The FCA's Business Plan for 2023/24, covered in overview in our earlier post, reiterates the FCA's focus on reducing misconduct that can cause serious harm, and includes six commitments and related actions the FCA plans to take over the coming year.
One important area relevant for all firms is financial resilience. The FCA wants firms to meet their financial resource requirements so that they can conduct business, wind down and, where applicable, fail without causing significant harm to consumers and market participants.
The Business Plan confirms the FCA's plans to introduce a new regulatory return requiring 20,000 solo regulated financial services firms to provide a baseline level of information about their financial resilience.

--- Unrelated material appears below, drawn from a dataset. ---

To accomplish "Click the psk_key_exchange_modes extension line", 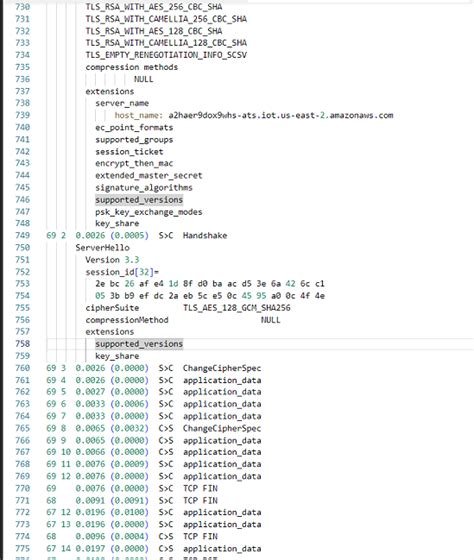I will point(149,212).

The Business Plan also highlights other activities the FCA will continue during 2023/24, including:
- publishing findings and examples of best practice relating to the implementation of the Investment Firm Prudential Regime (IFPR);
- inputting into developing standards for financial resilience requirements in the cryptoassets sector; and
- monitoring higher risk business models during the first year after authorisation and during periods of high growth (see also our post on the FCA’s recent findings from its Fast-Growing Firms review).
Proactivity and assertiveness on the part of the regulator are also key themes. The FCA intends to pursue various methods to identify harm and act to reduce it quickly, including the use of data dashboards and other tools to identify emerging issues, and where relevant use its powers more assertively to start relevant insolvency processes to reduce harm from firms.
While firms will always carry a risk of failing... we expect them to be financially resilient and recover quickly from disruptions.